• _What to do_
Transcribe the listing below only from the line with "Given: Select the Ekli Denetleyici Sürümü row" up to and including the line with "Open Posts via the pushpin icon".

Start of Block

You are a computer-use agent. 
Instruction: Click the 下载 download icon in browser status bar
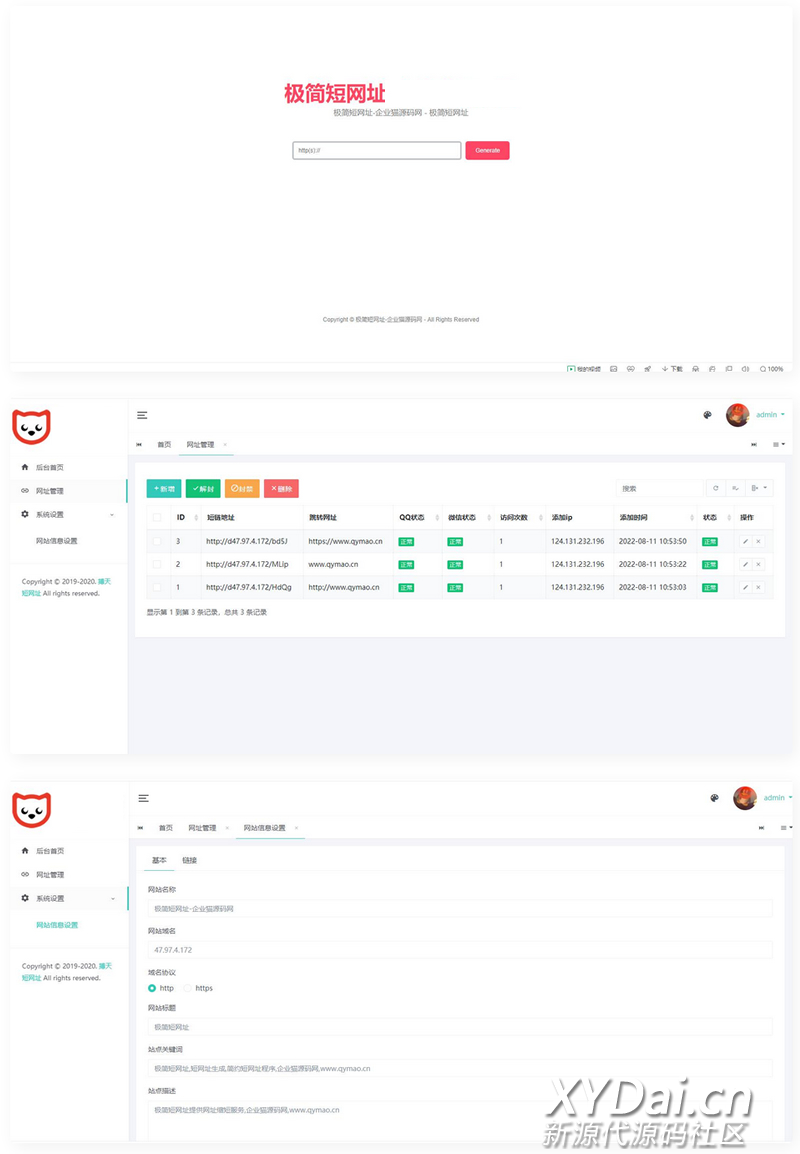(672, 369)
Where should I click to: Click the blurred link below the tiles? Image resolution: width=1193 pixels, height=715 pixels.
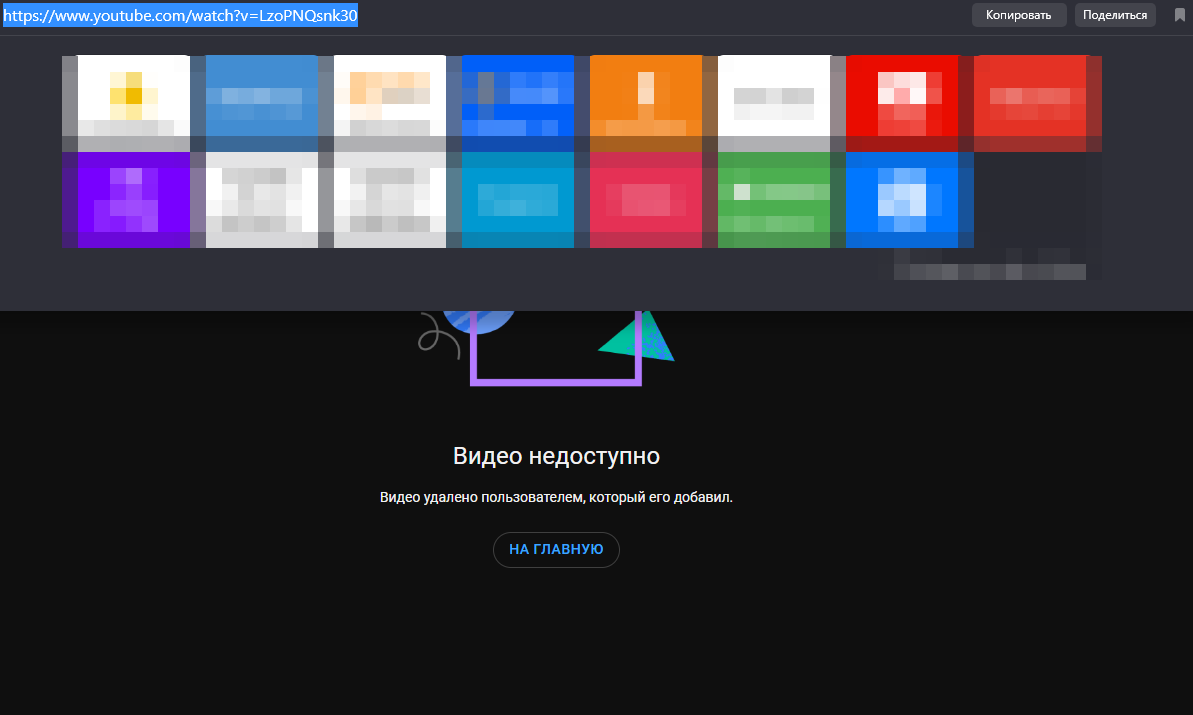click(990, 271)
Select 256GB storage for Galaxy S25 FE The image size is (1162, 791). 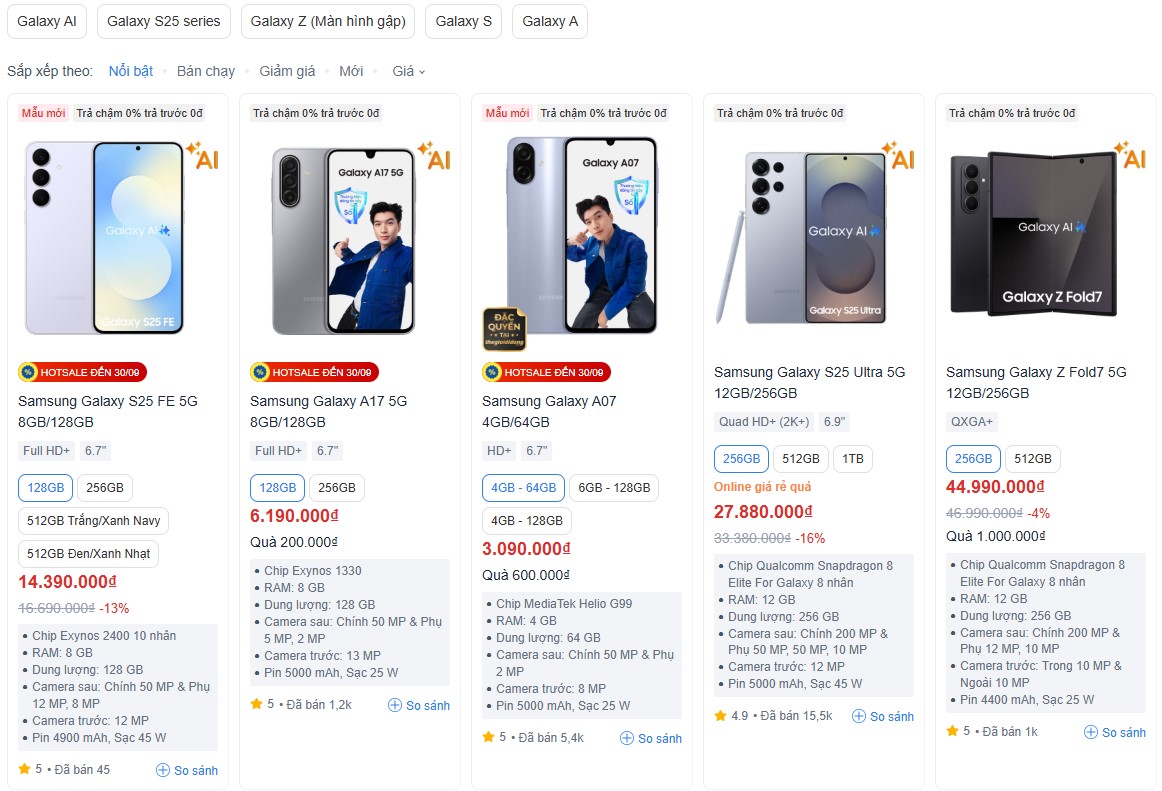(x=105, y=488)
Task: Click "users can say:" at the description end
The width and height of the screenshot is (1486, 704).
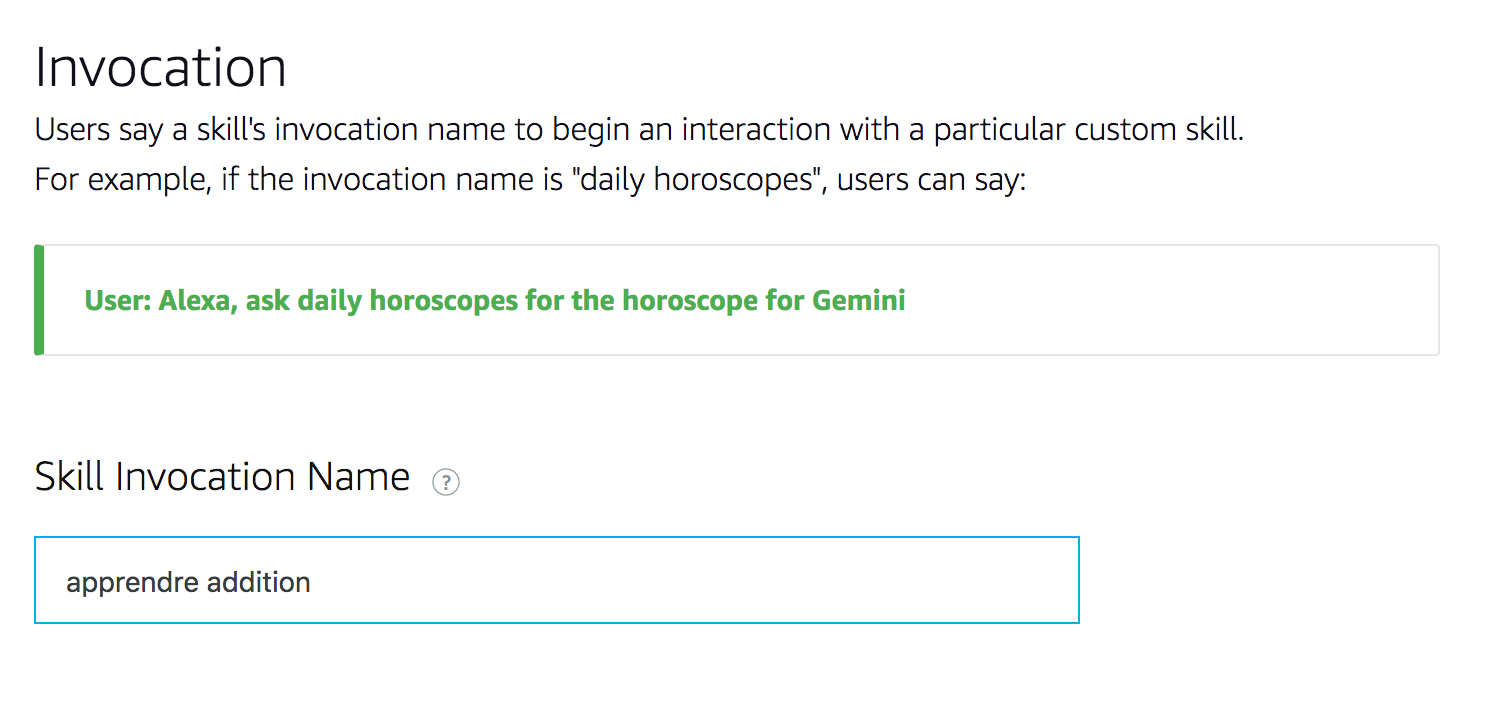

End of Block
Start of Block

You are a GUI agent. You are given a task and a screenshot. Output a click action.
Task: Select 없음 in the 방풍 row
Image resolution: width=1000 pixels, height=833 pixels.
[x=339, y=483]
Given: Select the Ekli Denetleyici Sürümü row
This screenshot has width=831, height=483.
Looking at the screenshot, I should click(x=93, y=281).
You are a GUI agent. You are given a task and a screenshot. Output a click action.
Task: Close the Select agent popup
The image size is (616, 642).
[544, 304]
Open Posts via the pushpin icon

End of Block

• _The answer_
Given: Select the Ekli Denetleyici Sürümü row
This screenshot has width=831, height=483.
Looking at the screenshot, I should click(x=93, y=281).
You are a GUI agent. You are given a task and a screenshot. Output a click action.
Task: Close the Select agent popup
The image size is (616, 642).
[544, 304]
Open Posts via the pushpin icon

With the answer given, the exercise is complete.